* _To do_: The copy should begin at the line containing "Click the ЕГРПОУ code 23875149" and end with the last line below, every line exact and no picture included.

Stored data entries
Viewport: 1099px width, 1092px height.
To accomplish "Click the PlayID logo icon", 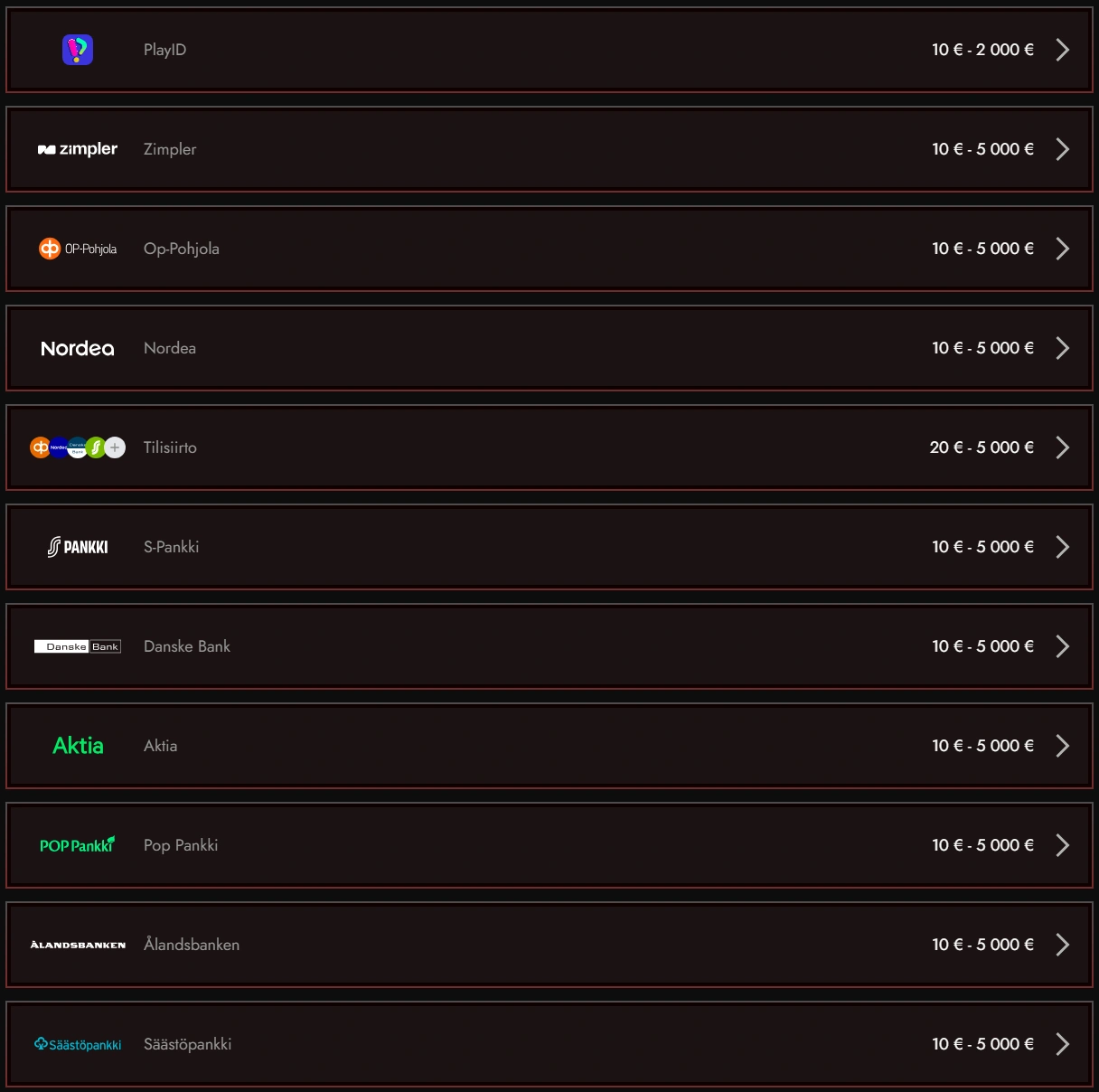I will point(78,50).
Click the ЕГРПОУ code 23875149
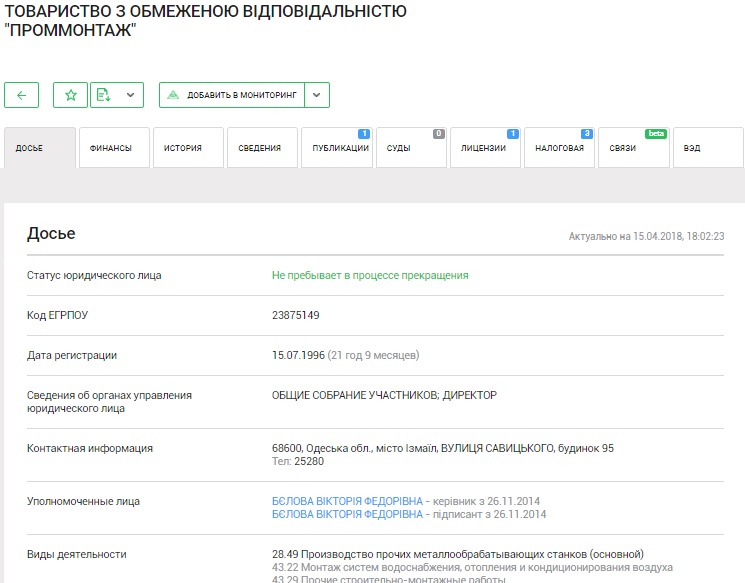This screenshot has width=745, height=583. [296, 315]
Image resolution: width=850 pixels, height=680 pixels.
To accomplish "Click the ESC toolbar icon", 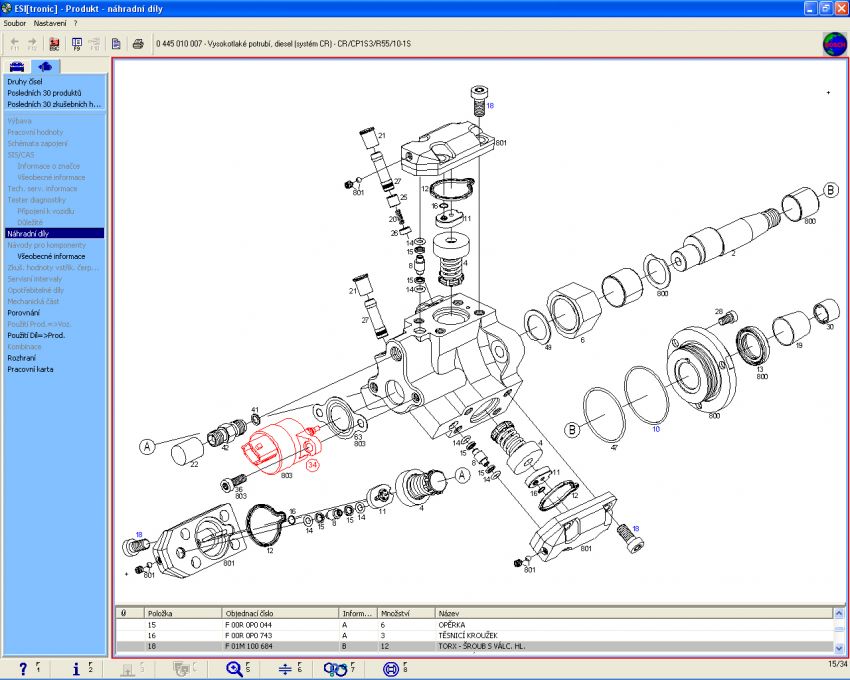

* _Task answer_:
Click the ЕГРПОУ code 23875149
This screenshot has width=745, height=583. [296, 315]
Image resolution: width=850 pixels, height=680 pixels.
To accomplish "Click the ESC toolbar icon", 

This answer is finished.